Es inútil que nos aseguren que el señor Calzada, por ejemplo, tiene veinticinco años; con ser ello cronológicamente verdad, no hay quien atribuya al señor Calzada menos de sesenta al conocer su voz engolada, su aire serio de hombre que está en todas las combinaciones y su afición, ya irreprimible, a las ¡das y vueltas de la política. Todo eso es inútil: la juventud de España, la auténticamente joven y combativo, está con el marxismo o está con nosotros (salvo, si se quiere, un pequeño y respetable grupo que permanece con desinterés ejemplar bajo las banderas tradicionalistas). Los hombres inteligentes de nuestra generación se han dado cuenta, en España como en toda Europa, de que el sistema liberal capitalista del siglo XIX está en sus últimos estertores, y se aprestan –con la dura vocación para el sacrificio que existen estas épocas de paro– a alumbrar un orden nuevo. Los marxistas creen que ese orden es necesariamente el suyo; nosotros, conformes en gran parte con la crítica marxista, creemos en la posibilidad de un orden nuevo sobre la primacía de lo espiritual.
Estas dos maneras –profundas, completas, responsables– de entender el mundo se reparten el alma de la juventud. Lo demás es cuquería, cuando no simple estupidez. Es querer hacerse los distraídos ante un mundo que cruje. Tal es el intento de todos los grupos conservadores, se llamen como se llamen, y de sus pretendidas Juventudes Y para hacerse mejor los distraídos, para que la digestión no se les inquiete con ninguna alusión molesta, se apresuran incluso a prohibir emblemas, camisas, banderas, todos los atributos de los que adivinan, más allá de las tormentas, una nueva concepción del mundo.

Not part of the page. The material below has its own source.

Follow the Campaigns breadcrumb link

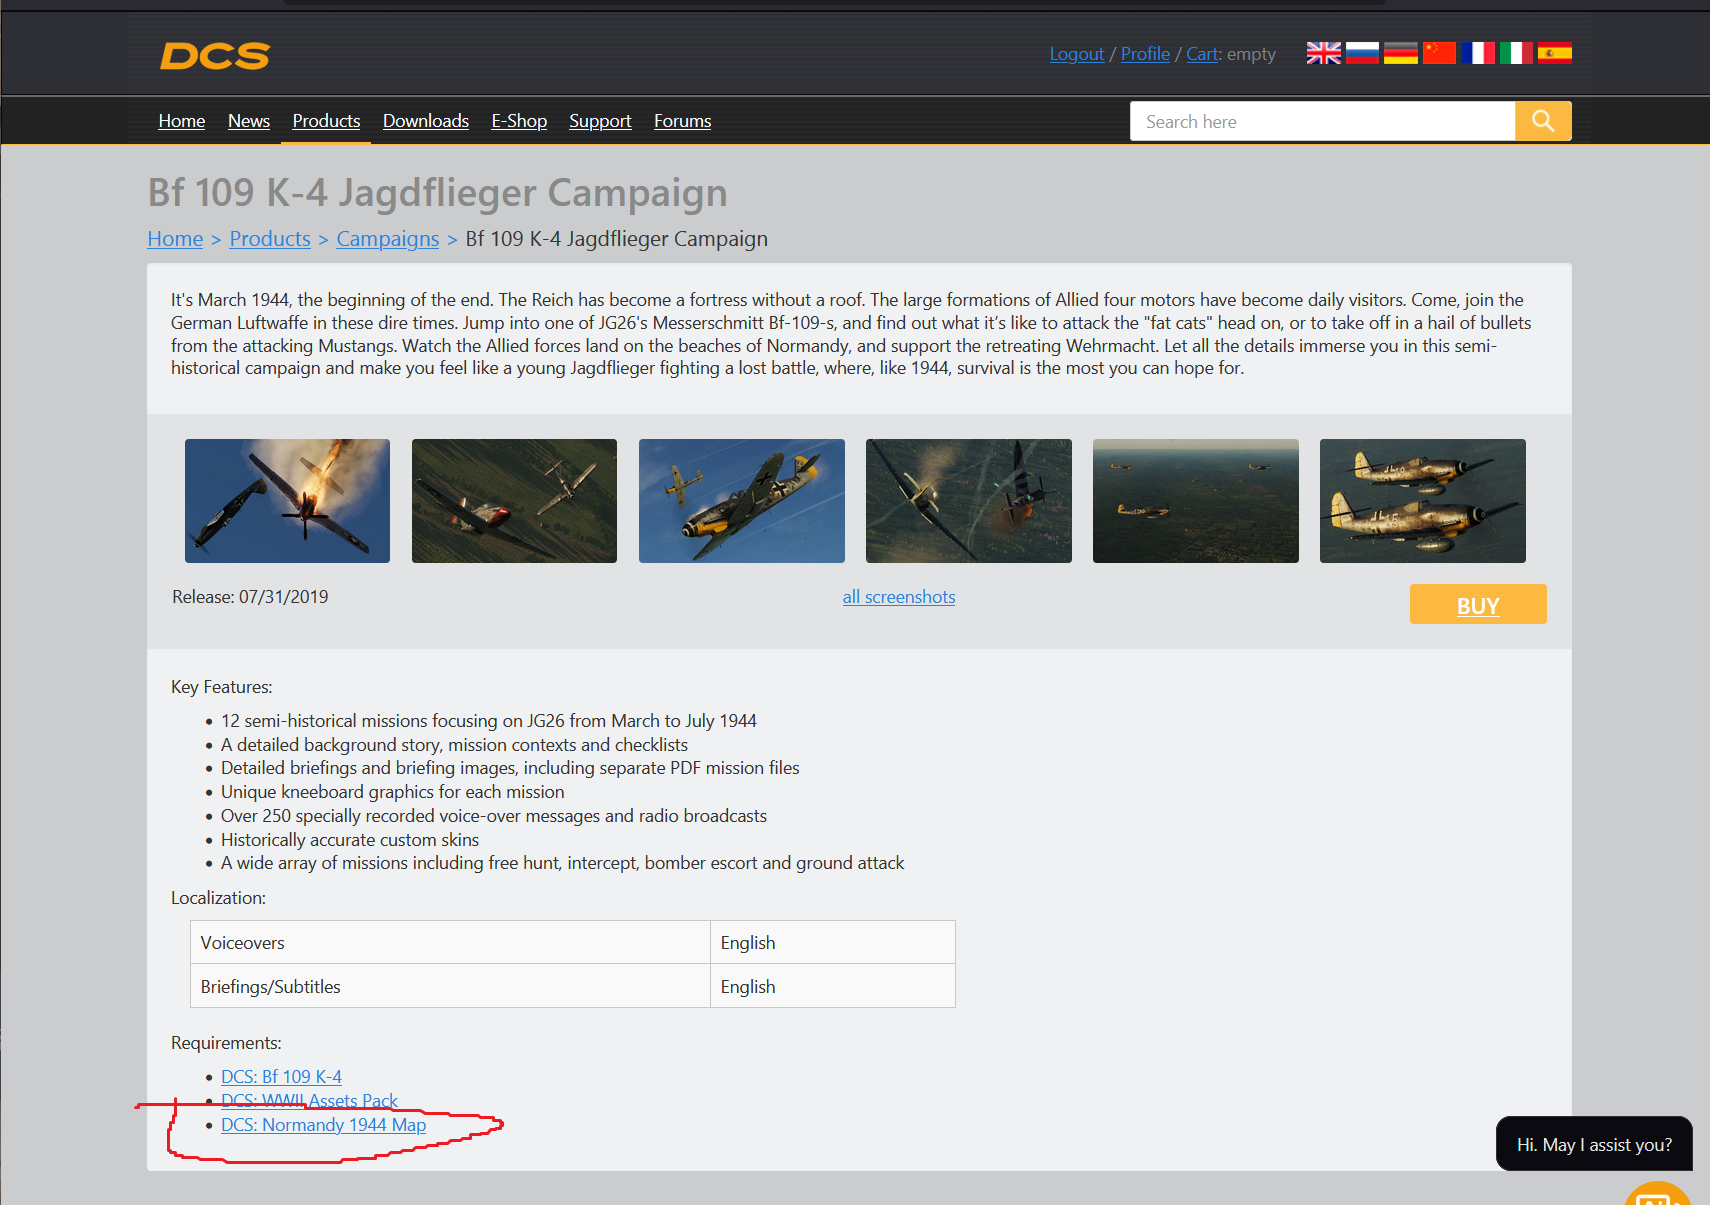388,239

¡Juventudes de España! ¡Juventudes nuestras y juventudes revolucionarias marxistas, de cuyas filas vendrán muchos a nuestra revolución social y nacional! Nosotros nos combatiremos de una manera trágica a veces, pero que en su misma tragedia gana dimensiones de historia. Este Estadito liberal, anémico, decadente, nos combate a unos y otros con las medidas angustiosas, chinchorreras e inútiles que le, sugiere su inspiración agonizante. ¡No importa! Esto pasará, y vosotros, o nosotros, triunfaremos sobre las ruinas de lo que por minutos desaparece. Para bien vuestro y NUESTRO –aunque ahora no lo creáis y aunque a veces hayamos dialogado a tiros–, será nuestra revolución nacional la que prevalezca. ¡Arriba España!